An extremophile is any microbe that thrives in extreme conditions of temperature, pressure, salinity, or concentrations of hostile chemicals. Many extremophiles belong to the kingdom Archaea, also known as Archaebacteria, and most known Archaebacteria are extremophiles. There are also extremophiles to be found outside the kingdom Archaea; for example there are bacteria and eukaryotic prokaryotes that are extremophiles, as well as species of worm, crustacean, and krill.
Following are different types of extremophiles. Some extremophiles may fit into more than one category:
- Acidophile: An organism with an optimum pH level at or below pH 3.
- Alkaliphile: An organism with optimal growth at pH levels of 9 or above.
- Endolith: An organism that lives inside rocks.
- Halophile: An organism requiring at least 2M of NaCl for growth.
- Hyperthermophile: An organism that can thrive at temperatures between 80-110°C (176-230°F).
- Hypolith: An organism that lives inside rocks in cold deserts.
- Metalotolerant: capable of tolerating high levels of heavy metals, such as copper, cadmium, arsenic, and zinc.
- Oligotroph: An organism capable of growth in nutritionally limited environments.
- Piezophile: An organism that lives optimally at high hydrostatic pressure.
- Polyextremophile: An organism that can survive different extreme conditions.
- Psychrophile: An organism that can thrive at temperatures of 15°C (59°F) or lower.
- Radioresistant: resistant to high levels of ionizing radiation.
- Thermophile: An organism that can thrive at temperatures between 60-80°C (140-176°F).
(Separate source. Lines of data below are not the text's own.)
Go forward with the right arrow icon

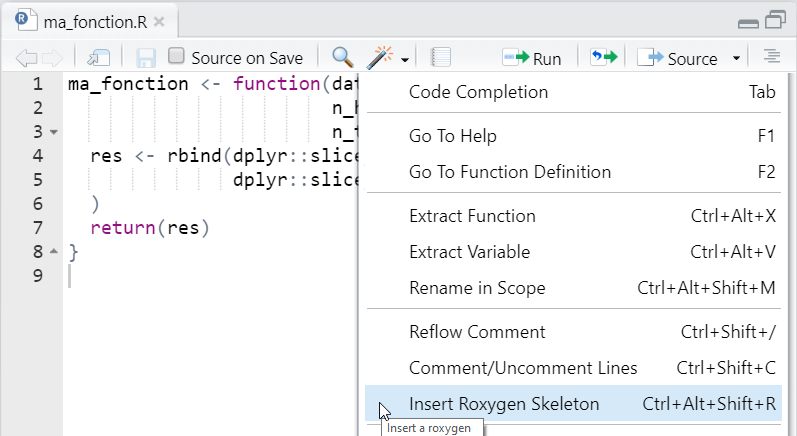coord(52,58)
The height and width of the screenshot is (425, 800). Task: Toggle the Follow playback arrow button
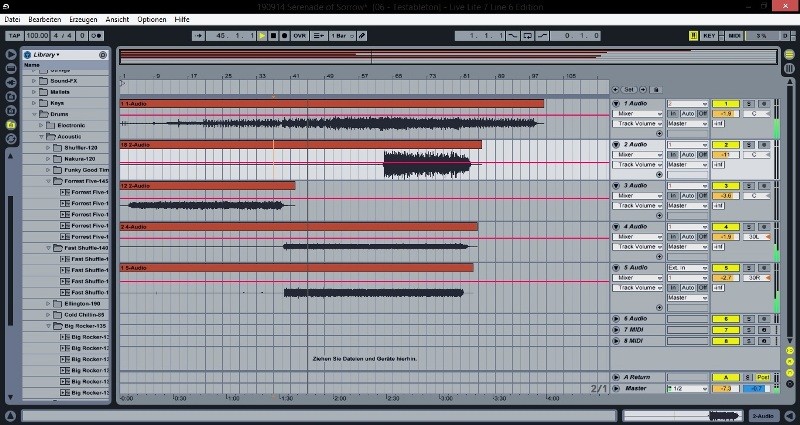pyautogui.click(x=199, y=36)
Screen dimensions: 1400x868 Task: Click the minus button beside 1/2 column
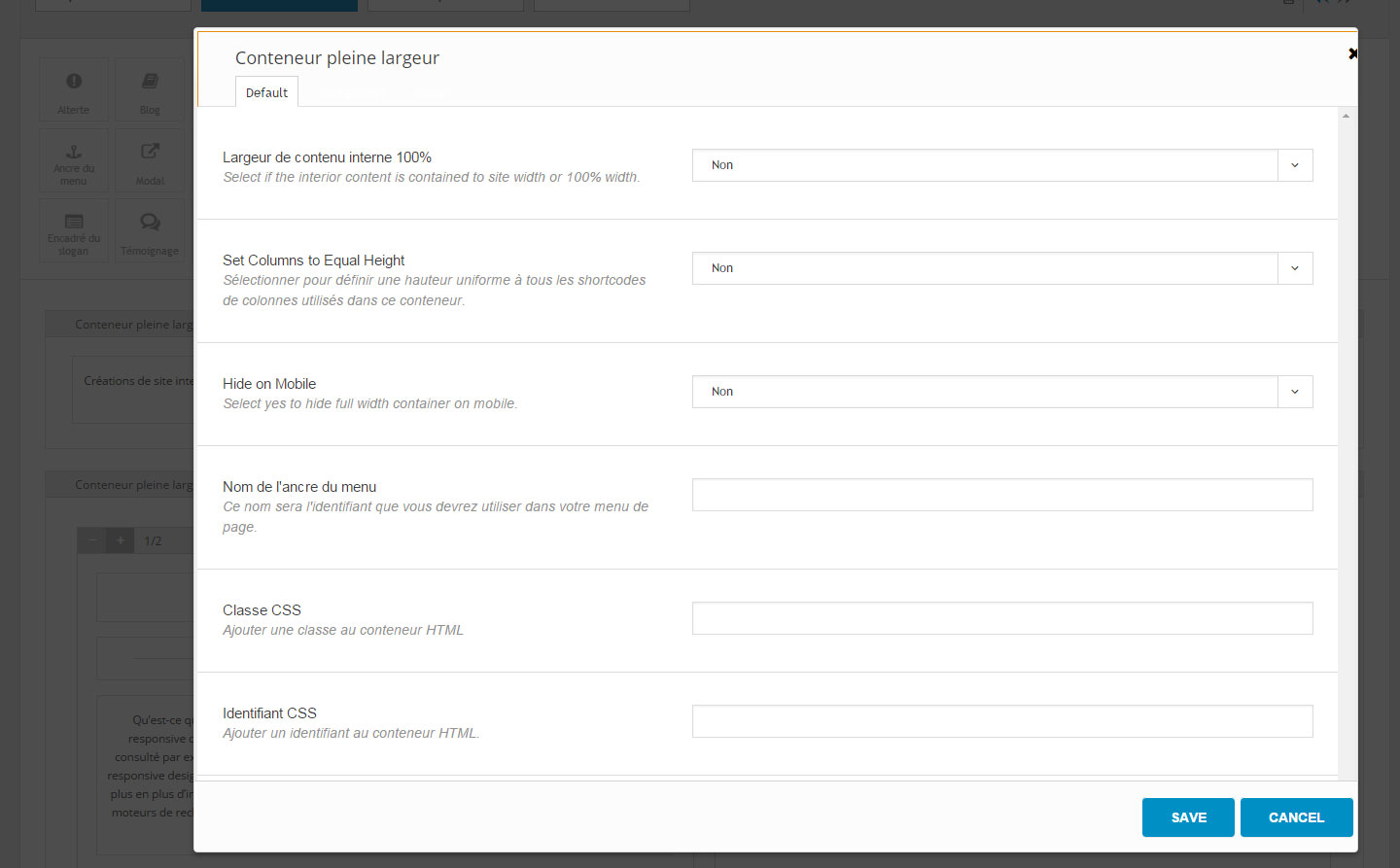[92, 540]
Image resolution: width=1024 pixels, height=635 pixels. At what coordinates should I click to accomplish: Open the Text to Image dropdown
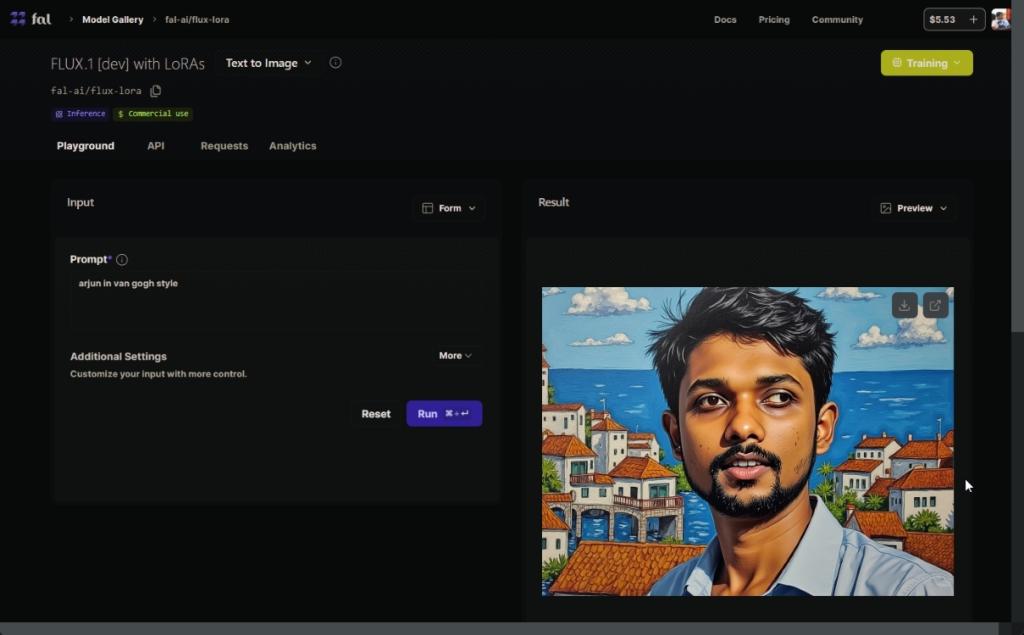click(268, 63)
- Xerophile: An organism that can grow in environments with a low water activity.
The Pompeii worm, an extremophile, lives on the floor of the ocean clustered next to hydrothermal vents. Living at temperatures up to 176°F (80°C), these animals are the most heat-tolerant known to science, and they aren't even unicellular. Because they live in such isolated areas, many extremophiles weren't discovered until the 1970s.
Perhaps the most memorable example of an extremophile is a bacteria, Streptococcus mitis, that was found embedded in the camera of the lunar probe Surveyor 3 by Apollo 12 astronauts. This bacteria had survived on the surface of the moon for three years. Scientists sometimes study extremophiles as potential models of what life might look like or how it would operate on other worlds.